Roger Schmidt (; born 13 March 1967) is a German professional football manager and former player. He currently manages Primeira Liga club Benfica.

He played as a midfielder in Germany's amateur regional leagues, where he began his managerial career before joining SC Paderborn 07 of the 2. Bundesliga in 2011 and Bayer Leverkusen in the Bundesliga in 2014. He won the league and cup double with Red Bull Salzburg in 2014, as well as cups with Beijing Sinobo Guoan in 2018 and PSV Eindhoven in 2022.

Football career

Playing and early managerial career
Born in Kierspe, North Rhine-Westphalia, Schmidt played as a midfielder for clubs in the region's leagues. He combined his career with studying Mechanical Engineering at Paderborn University, and then working for Benteler International.
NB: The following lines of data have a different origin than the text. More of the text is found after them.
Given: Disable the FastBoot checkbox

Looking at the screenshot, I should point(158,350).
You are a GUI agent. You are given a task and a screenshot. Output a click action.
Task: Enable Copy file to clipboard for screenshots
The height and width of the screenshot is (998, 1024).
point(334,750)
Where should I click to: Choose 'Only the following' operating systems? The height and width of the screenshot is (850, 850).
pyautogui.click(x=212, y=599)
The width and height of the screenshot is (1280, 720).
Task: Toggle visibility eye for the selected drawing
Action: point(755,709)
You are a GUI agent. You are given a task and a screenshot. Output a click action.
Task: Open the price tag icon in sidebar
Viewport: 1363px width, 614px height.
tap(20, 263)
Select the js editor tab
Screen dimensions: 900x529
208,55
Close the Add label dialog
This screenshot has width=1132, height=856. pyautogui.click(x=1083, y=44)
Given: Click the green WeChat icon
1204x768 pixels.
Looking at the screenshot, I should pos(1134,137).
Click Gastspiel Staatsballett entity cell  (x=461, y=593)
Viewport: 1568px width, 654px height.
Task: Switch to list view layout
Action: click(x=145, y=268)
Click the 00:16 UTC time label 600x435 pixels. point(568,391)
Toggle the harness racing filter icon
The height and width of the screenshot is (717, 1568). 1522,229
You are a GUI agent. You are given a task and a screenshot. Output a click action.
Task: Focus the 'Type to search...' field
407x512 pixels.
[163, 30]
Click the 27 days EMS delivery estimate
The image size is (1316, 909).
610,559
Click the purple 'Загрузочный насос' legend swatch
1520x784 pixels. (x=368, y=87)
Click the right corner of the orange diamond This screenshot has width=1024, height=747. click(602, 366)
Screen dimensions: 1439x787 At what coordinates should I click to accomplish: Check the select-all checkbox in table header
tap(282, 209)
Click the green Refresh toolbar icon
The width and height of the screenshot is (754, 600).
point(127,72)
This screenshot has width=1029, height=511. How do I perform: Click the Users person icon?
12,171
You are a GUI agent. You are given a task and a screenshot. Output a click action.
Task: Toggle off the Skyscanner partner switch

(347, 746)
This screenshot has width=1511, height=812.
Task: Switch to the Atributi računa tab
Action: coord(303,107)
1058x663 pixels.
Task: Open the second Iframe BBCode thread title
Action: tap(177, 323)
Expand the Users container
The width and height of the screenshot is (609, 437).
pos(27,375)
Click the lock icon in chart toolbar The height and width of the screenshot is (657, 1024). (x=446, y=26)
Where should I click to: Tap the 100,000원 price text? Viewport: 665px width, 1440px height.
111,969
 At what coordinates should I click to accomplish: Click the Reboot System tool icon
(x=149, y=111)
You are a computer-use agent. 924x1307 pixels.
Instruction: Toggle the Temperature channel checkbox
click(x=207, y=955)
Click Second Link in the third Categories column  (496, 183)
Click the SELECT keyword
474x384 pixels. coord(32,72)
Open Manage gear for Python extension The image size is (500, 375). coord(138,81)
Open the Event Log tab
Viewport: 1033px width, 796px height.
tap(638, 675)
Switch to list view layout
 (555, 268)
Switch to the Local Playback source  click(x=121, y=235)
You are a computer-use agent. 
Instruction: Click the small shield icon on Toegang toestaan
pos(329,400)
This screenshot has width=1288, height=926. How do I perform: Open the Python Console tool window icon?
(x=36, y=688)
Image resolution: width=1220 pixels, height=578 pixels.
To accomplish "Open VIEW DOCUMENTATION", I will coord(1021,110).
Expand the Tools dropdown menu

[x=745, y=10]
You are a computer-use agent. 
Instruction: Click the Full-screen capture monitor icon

In 2004, Schmidt was made player-manager of Delbrücker SC in the fifth-tier Verbandsliga. Two years later, with the team now one division up into the Oberliga, he retired from playing but stayed on for one further year solely as manager.

Having to balance the commitments of his marriage and young children, as well as his engineering profession, Schmidt only wanted to manage for one season but stayed for three. He decided to leave football for good, but was drawn back by interest from fellow Oberliga team SC Preußen Münster, for whom he quit his engineering job. He was appointed manager in May 2007, effective 1 July, and was sacked on 21 March 2010. Schmidt's contract stated that the club would find him an engineering job in the city of Münster should he be dismissed, but by that stage he was ready to commit solely to football management.

SC Paderborn 07
Schmidt became manager of 2. Bundesliga club SC Paderborn 07 on 1 July 2011. On his professional debut 16 days later, the team won 2–1 at Hansa Rostock. On 30 July, the team won 10–0 in the first round of the DFB-Pokal away to Rot Weiss Ahlen, though the second round was a 4–0 loss at SpVgg Greuther Fürth. His sole league season at the Benteler-Arena ended in 5th place.

Red Bull Salzburg

On 24 June 2012, Schmidt was announced as the new manager of Austrian Football Bundesliga reigning champions Red Bull Salzburg, after Ricardo Moniz. His assistant manager became Oliver Glasner. The team were eliminated from the UEFA Champions League second qualifying round by Luxembourg's F91 Dudelange in July, on the away goals rule after a 4–4 aggregate draw. Domestically, they came runners-up five points behind FK Austria Wien, and lost 2–1 in the Austrian Cup semi-finals to shock overall winners third-tier FC Pasching.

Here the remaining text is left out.